• Texto do exercício

Ele é Déspota - Déspota é aquele que governa de forma completamente autoritária, sem ouvir o povo, sem respeitar princípios democráticos. Exerce o poder de maneira tirânica, impondo suas vontades à força, muitas vezes recorrendo a esquemas de repressão. O governante que deseja impor o crioulo como língua principal do ensino público age como um déspota: ignora o futuro do país e prioriza sua própria agenda política, custe o que custar.  

Exemplos não faltam. Um déspota cerca-se de capangas, que garantem que sua vontade seja cumprida – seja com perseguições políticas, seja com coerção. Em Cabo Verde, quem se opõe à narrativa do poder sente na pele as consequências dessa postura autoritária.  

Ele é um Analfabeto - O analfabeto funcional não é aquele que apenas não sabe ler e escrever. É aquele que, mesmo reconhecendo letras e números, não consegue compreender um texto, captar ideias ou interpretar um discurso de forma crítica. É aquele que, diante de um argumento sólido, perde-se nas palavras e responde com frases vazias.  Esse é o caso do presidente. Até hoje, não aprendeu a falar corretamente o português. Um iliterato, incapaz de construir uma linha de raciocínio coerente. Na prática, um ignorante.  Mas não se engane: essa ignorância não é apenas individual, é um projeto. Um presidente que não domina a língua oficial do seu país, dificilmente pode defender sua importância. E, assim, transfere para o povo a mesma limitação que carrega.  Resultado? Um país onde a educação retrocede, onde as novas gerações não têm acesso ao conhecimento global, onde a cultura se torna cada vez mais restrita e provinciana.

• Os registros

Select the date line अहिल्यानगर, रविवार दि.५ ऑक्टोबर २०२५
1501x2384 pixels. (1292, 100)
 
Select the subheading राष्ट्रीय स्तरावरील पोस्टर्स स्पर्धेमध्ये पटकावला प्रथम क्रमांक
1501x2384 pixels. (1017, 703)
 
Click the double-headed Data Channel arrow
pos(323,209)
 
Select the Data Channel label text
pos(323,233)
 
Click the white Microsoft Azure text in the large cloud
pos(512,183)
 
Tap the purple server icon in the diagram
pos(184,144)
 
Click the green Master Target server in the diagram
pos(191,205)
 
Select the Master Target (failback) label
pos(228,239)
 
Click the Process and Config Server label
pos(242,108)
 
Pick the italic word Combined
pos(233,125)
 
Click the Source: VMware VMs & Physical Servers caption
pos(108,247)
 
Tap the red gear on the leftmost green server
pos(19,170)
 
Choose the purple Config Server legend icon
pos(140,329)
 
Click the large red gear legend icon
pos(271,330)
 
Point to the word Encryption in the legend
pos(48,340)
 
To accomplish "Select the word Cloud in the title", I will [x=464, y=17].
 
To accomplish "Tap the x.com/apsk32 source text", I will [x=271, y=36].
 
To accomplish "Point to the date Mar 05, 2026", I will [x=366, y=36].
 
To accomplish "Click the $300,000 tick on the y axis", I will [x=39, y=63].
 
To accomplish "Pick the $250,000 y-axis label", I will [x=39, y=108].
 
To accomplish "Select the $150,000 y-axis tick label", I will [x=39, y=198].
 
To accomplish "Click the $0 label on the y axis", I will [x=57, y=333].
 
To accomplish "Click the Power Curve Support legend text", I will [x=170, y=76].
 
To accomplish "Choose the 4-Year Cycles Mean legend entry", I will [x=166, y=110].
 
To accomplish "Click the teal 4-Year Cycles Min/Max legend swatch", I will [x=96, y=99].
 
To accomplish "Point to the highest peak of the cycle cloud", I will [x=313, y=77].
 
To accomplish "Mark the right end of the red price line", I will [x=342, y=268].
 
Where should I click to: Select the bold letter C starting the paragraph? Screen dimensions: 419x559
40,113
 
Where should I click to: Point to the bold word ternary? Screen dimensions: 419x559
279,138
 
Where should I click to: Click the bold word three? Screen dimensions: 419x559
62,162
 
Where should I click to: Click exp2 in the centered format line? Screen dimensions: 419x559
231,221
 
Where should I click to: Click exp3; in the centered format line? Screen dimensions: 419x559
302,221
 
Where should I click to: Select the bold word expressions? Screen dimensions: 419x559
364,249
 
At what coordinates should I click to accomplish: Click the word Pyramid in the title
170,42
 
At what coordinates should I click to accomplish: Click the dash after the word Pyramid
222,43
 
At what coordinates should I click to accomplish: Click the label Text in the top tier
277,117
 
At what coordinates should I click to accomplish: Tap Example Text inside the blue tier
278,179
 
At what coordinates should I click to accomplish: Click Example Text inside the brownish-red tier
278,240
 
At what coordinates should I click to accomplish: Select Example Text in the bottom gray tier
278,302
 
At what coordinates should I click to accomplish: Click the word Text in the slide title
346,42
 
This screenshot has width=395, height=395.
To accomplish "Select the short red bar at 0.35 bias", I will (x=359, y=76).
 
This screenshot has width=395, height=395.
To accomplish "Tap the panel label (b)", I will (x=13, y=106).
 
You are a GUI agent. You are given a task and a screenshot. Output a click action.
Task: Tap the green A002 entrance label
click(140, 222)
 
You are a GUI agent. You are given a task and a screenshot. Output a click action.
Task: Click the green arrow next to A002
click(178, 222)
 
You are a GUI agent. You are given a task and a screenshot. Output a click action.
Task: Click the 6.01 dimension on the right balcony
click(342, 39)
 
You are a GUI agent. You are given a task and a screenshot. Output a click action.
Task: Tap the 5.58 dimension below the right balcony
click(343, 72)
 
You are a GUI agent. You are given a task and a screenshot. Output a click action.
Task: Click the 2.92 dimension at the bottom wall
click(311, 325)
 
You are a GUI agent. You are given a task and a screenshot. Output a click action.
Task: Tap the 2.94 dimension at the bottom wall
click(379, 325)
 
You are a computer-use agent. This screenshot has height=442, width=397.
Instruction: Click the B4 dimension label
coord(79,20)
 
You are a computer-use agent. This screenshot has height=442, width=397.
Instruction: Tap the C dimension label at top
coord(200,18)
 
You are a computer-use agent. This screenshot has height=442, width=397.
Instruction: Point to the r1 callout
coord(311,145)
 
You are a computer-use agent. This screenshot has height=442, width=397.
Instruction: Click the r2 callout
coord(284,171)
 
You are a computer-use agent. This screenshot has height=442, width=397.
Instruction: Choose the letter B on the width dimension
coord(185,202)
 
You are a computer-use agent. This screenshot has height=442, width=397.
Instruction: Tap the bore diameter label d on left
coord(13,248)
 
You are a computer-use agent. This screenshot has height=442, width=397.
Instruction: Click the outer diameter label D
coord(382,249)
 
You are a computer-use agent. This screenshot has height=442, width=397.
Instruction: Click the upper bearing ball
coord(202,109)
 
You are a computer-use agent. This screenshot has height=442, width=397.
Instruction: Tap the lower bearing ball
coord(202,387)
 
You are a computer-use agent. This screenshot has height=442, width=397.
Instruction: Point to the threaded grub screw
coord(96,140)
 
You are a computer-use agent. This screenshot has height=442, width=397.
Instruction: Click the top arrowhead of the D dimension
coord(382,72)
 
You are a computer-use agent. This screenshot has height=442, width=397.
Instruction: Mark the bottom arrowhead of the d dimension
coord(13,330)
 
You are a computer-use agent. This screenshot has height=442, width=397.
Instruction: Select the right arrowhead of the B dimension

• Tarefas a realizar
• A. No texto sobre o governante e o ensino em crioulo, por que quem deseja impor o crioulo como língua principal do ensino público age como um déspota? Responda em uma a três frases.
• B. Escreva a continuação do texto sobre o governante e o ensino em crioulo a partir do ponto em que ele termina.
Os registros não são necessários aqui.

• Resultados das tarefas
• A. Porque ignora o futuro do país e prioriza a própria agenda política, custe o que custar.

• B.
Ele é um Nepotista - Nepotismo é a prática de favorecer parentes e pessoas próximas em nomeações e cargos públicos, sem levar em conta mérito ou competência. É uma infecção na administração pública, pois drena os recursos do Estado para sustentar amigos, e amantes.  E foi exatamente isso que o presidente fez. Não se trata apenas de incompetência administrativa, mas de um esquema montado para perpetuar o privilégio de poucos às custas de muitos.  Um líder que age assim não governa para o povo, governa para si mesmo e para sua rede de interesses. E, nesse jogo de favorecimentos, quem perde sempre é o pobre, sem saída, sem privilégios, e sem  acesso às oportunidades que deveriam ser garantidas a todos.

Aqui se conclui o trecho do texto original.